China Merchants Securities bemerkte zum Versäumnis des Unternehmens, dass die Fundamentalaspekte der Firma gar nicht so schlecht seien; sie seien besser als die vieler ihrer Konkurrenten. Dennoch, die Herstellungsindustrie und die chinesische Volkswirtschaft allgemein haben sich verlangsamt, und der Stahlproduzent hat nun Cashflow-Probleme. Diese Krise ist nicht einzigartig, und viele Unternehmen teilen sie in der Branche.

China Finance Information: Ein Online-Finanzmedium, das von der Xinhua Agency geführt wird.

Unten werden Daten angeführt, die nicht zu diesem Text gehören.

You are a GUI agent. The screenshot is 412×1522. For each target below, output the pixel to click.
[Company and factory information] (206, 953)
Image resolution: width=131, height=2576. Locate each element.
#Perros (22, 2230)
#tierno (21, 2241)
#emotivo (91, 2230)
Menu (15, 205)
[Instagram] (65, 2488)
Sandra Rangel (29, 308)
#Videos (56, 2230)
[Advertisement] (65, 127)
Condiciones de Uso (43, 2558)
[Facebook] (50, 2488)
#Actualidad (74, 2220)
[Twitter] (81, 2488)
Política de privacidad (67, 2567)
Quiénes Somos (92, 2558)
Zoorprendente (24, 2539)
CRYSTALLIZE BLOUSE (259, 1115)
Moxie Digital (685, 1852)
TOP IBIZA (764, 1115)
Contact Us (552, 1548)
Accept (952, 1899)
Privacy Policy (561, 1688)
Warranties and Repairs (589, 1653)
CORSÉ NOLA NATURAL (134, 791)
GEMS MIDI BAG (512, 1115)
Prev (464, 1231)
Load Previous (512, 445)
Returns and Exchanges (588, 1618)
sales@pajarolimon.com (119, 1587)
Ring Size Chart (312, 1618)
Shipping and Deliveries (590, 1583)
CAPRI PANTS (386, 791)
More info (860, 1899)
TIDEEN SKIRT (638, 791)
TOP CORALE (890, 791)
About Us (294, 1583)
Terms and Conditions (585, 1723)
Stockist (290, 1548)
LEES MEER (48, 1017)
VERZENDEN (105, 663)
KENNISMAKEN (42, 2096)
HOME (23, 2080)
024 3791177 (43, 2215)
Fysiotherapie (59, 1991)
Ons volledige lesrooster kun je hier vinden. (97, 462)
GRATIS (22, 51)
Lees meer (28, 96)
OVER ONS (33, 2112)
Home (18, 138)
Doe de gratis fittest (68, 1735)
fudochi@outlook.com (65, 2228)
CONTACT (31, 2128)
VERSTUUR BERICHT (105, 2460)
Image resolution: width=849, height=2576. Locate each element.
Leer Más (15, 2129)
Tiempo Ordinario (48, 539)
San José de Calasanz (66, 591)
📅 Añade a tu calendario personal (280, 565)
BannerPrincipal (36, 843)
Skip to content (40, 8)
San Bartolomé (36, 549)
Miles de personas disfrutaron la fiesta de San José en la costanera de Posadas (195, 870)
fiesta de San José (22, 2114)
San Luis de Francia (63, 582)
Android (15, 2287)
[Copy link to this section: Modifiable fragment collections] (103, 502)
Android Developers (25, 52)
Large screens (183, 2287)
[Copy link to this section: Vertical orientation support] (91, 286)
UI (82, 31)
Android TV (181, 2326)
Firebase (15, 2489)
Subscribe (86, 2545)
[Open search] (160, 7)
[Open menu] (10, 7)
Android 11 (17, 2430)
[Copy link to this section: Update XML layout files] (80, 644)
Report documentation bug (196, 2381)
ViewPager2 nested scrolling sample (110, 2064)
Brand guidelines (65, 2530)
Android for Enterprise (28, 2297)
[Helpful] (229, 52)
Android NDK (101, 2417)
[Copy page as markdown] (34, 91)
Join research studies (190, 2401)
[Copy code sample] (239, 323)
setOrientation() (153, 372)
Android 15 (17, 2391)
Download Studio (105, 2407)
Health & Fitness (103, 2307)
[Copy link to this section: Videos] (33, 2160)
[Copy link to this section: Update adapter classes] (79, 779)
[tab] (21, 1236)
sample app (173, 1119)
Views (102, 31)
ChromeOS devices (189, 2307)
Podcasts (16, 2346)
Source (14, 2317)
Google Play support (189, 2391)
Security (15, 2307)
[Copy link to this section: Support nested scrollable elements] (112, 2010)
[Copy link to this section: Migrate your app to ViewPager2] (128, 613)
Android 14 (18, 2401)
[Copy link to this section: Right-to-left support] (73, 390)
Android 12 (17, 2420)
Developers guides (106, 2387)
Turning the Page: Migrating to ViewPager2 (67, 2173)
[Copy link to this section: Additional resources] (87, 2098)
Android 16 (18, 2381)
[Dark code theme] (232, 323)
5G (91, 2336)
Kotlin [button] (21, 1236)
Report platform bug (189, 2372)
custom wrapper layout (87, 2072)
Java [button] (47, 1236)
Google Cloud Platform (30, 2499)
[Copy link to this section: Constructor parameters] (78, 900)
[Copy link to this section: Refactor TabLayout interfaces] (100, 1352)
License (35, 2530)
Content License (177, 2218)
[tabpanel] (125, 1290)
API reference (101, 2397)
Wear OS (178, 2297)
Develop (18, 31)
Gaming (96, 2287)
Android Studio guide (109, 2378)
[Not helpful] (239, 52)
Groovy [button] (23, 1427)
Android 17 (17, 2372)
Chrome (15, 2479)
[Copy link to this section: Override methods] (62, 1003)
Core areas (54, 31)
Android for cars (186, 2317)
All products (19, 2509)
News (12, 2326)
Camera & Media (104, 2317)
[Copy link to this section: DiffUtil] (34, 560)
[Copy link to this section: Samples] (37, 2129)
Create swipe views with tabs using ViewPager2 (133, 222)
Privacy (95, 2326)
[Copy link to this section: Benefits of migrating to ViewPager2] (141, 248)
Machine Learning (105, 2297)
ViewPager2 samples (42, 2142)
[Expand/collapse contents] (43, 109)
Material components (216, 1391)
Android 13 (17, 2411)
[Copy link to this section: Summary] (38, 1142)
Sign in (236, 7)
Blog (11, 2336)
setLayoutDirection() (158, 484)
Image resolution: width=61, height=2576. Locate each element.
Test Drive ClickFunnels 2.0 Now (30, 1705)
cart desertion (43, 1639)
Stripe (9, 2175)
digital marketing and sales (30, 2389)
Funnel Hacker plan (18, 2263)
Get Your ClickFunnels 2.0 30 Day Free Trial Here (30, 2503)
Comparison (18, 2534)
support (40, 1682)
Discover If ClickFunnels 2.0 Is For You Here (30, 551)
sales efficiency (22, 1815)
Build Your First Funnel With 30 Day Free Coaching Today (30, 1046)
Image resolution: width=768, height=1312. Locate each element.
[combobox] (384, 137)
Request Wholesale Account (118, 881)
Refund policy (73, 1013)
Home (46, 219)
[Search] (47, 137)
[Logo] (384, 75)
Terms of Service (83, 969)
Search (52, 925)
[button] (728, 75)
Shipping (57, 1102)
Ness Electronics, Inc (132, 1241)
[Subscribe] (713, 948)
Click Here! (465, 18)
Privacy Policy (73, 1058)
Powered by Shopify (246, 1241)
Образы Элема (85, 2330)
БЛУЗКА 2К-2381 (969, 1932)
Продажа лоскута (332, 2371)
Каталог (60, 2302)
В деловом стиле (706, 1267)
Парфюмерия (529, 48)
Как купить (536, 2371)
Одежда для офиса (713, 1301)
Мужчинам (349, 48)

- Die chinesische Import- und Exportmesse (China Import and Export Fair - CIEF) wird ihre Frühlingsausgabe am 15. April beginnen. Chinas Handelsministerium kündigte in einer Erklärung an, dass die Gebühren für die Messeteilnehmer um 18% gesenkt würden, der stärkste Preisabschlag der Geschichte, um die Geschäfte in den Handelssektoren zu fördern. Die CIEF ist die größte Handelsmesse in China. Sie wird vom Handelsministerium und der lokalen Regierung der Provinz Guangdong veranstaltet. Die Leistung der Handelsmesse wird als Frühindikator für Chinas Handelsstatus angesehen: Die Anzahl Teilnehmer reflektiert die Nachfrage nach chinesischen Produkten. Gemäß einer Besprechung vom 14. April wird die Messe in diesem Jahr voraussichtlich weniger Teilnehmer verzeichnen.

Xinhua News: Chinas offizielle, staatliche Nachrichtenagentur.

- Xinhua News veröffentlichte einen Kommentar über Kleinstädte, die ihre Wohnungsbestände reduzieren: Viele Richtlinien wurden in den Regionen eingeführt, aber deren Wirkung ist bescheiden. Das Verhältnis der leerstehenden Wohnungen im Vergleich zu den verkauften Immobilien für Städte der dritten und vierten Stufe (Kleinstädte) ist für Februar im Jahresvergleich um 14% auf 32,07 Monate gesunken. Das aktuelle Level ist jedoch immer noch 15 Monate höher als normal. Zudem stieg das Verhältnis zwischen den Wohnungsbeständen und den Verkäufen in 12 Städten im Februar an. Das Verhältnis zeigt, wie lange es dauern kann, um die aktuellen Bestände zu verkaufen. Je höher das Verhältnis, desto länger dauert es, die Bestände zu reduzieren.